Saturday, I had two poached eggs in milk over toast. Not bad except that the only toast I had was cinnamon toast. It made the eggs taste very weird, and the hot sauce probably didn't help it either. Dinner was crab chowder (no uncomfortable bits of carrot) and a milkshake. Ice cream for dessert.

Sunday I was back to the eggs, but I had them on cornbread. And that's all I ate over the weekend. No barbeques. No beer. No nothing. Happily, I didn't have much of an appetite. I called my dentist on Sunday. He didn't want an emergency patient, but did allow as much that I should see him at my earliest opportunity today.

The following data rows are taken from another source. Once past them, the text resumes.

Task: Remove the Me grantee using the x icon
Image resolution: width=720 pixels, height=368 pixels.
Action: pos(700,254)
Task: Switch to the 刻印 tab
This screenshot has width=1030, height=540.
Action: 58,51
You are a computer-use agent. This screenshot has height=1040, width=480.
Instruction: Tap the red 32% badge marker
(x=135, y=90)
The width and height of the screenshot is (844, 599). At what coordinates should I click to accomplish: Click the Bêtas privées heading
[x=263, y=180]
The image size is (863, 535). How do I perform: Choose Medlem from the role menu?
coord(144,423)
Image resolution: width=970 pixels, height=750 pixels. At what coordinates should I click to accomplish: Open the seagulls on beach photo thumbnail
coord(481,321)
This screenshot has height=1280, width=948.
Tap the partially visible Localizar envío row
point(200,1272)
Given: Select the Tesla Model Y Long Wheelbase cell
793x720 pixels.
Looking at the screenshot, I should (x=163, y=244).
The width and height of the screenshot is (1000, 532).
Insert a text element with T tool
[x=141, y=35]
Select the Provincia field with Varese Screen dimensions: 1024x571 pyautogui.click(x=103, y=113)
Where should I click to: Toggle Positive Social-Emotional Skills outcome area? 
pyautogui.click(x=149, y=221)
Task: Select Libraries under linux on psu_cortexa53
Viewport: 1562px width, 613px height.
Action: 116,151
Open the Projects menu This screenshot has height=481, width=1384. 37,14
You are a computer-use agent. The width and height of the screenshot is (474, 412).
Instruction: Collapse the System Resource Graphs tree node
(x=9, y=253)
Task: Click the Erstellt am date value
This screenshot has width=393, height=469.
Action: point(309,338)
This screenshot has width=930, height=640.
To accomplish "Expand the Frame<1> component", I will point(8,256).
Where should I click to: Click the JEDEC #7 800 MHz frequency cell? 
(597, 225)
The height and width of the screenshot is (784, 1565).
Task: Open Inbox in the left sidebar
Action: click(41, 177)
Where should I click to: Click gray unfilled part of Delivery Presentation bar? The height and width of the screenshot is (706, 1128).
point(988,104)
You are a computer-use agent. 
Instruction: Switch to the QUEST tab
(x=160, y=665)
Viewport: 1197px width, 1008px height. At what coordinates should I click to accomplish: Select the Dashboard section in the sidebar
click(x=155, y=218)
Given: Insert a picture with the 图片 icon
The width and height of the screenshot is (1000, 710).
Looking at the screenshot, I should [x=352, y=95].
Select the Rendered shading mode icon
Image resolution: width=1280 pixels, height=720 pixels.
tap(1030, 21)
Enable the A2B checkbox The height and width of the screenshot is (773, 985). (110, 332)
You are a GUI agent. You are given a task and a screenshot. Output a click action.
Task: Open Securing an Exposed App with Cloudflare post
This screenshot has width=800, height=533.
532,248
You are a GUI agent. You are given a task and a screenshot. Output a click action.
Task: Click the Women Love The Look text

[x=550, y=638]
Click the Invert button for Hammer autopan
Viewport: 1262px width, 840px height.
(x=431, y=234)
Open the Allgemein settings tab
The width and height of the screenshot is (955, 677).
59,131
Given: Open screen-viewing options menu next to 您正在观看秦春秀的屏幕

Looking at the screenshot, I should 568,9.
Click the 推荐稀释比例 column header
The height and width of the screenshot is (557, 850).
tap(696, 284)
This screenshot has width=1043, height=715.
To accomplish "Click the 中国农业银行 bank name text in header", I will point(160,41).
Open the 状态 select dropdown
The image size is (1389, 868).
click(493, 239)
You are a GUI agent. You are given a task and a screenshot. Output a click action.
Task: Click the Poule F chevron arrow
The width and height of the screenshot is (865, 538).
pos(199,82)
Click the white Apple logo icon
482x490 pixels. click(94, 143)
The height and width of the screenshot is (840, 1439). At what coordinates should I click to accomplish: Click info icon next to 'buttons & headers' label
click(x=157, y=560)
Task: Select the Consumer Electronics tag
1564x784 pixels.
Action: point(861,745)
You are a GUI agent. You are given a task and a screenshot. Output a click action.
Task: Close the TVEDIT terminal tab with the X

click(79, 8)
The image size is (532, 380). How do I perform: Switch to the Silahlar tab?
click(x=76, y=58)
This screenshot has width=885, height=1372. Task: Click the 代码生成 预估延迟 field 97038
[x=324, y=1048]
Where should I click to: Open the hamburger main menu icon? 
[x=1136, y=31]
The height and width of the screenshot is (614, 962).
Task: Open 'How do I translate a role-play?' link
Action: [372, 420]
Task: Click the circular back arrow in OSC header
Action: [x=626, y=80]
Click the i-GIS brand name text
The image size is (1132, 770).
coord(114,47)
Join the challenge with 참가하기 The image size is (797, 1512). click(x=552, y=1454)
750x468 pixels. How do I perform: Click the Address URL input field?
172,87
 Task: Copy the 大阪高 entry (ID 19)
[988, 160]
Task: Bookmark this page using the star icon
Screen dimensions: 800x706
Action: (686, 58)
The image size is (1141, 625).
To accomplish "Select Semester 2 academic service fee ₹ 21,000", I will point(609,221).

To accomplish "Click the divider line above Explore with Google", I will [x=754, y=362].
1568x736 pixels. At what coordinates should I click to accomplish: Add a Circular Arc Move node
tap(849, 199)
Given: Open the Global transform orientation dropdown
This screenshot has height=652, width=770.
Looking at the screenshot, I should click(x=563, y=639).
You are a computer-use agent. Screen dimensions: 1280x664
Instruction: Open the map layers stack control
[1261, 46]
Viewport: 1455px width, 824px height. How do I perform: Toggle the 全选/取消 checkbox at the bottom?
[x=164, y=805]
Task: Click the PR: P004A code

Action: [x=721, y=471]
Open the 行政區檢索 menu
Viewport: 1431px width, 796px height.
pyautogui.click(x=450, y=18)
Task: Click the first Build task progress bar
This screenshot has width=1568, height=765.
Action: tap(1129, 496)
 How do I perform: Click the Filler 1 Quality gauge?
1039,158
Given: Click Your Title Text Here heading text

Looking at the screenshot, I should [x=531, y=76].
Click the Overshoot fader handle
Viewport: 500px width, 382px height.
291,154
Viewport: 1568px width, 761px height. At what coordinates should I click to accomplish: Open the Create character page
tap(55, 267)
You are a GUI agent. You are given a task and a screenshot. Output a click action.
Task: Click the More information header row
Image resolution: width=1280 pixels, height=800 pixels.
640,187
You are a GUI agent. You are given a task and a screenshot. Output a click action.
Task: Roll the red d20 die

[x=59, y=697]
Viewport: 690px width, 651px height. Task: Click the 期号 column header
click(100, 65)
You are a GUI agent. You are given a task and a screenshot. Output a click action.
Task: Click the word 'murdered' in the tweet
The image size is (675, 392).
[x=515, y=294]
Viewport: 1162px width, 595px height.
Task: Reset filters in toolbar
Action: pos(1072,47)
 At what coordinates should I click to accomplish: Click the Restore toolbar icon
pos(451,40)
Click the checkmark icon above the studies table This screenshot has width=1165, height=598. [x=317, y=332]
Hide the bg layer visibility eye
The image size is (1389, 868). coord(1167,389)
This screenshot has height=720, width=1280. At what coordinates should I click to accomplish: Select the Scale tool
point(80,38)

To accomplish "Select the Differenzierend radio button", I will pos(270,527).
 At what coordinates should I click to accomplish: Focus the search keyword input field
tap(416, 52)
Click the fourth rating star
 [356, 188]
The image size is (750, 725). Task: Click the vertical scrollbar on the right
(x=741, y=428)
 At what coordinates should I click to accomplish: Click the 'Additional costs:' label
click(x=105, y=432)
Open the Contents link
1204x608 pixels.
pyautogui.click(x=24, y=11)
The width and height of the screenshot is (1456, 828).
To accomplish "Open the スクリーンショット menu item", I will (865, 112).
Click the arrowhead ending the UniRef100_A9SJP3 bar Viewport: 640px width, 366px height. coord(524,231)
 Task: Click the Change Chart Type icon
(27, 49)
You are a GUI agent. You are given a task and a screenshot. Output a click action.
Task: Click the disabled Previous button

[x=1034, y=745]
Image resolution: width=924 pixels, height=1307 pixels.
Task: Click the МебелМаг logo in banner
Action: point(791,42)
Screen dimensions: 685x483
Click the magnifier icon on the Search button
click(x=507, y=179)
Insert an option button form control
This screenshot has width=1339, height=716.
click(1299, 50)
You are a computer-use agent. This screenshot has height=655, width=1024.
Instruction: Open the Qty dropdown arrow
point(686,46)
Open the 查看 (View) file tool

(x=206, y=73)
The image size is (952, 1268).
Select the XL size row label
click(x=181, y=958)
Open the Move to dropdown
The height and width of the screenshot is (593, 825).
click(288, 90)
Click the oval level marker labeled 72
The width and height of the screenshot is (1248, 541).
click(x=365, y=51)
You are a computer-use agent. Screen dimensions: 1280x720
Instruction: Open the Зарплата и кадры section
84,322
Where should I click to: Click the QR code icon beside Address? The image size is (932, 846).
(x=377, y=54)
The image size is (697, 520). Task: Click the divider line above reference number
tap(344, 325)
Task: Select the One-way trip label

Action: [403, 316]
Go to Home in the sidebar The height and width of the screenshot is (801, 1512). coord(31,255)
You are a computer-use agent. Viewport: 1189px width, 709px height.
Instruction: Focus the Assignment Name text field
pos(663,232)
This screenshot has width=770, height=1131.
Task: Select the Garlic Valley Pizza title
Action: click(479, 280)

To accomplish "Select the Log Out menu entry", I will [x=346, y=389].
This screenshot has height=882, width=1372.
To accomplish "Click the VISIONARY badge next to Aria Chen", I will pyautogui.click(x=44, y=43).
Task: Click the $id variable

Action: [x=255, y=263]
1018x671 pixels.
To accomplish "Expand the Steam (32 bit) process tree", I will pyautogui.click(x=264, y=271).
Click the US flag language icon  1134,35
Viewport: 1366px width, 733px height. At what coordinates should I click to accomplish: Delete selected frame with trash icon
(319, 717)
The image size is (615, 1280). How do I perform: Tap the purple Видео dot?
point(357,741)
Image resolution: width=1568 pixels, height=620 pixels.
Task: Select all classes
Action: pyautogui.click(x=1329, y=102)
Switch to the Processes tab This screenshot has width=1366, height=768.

I showed up in his office at 8:15 a.m. He pulled about a third of the tootth that had cracked off, but was still connected to the gum. He called his fave oral surgeon, but the guy was out of the office for the day. He called another, and set up an appointment for 2 p.m.

So 2 p.m. rolls around. New oral surgeon, new insurance forms to fill out. At 2:07, the nurse takes me back and takes my blood pressure. The doctor walks in at 2:15 to give me some anesthetic. He begins the procedure at 2:23. It lasts seventeen minutes, but a very long seventeen minutes. He apologizes for the pain, but his voice is affectless, like he says this to every patient, every day.

But the guy is really hot. I mean he has biceps and a chest. This guy works out! When he cradles my head in his arms so he can wrench my tooth, my head is in the living vise of a body builder. I'm thinking, if I'm going to have an awful experience, at least I'm having it with him! Sometimes, it really pays to be a homo.

I'm out of his office at 2:47 p.m. looking like a chipmunk for all of the packing he put in the hole in my jaw (this is turning out gayer than I expected...). At 3:17, I head for Baskin and Robbins for some ice cream. I've earned it.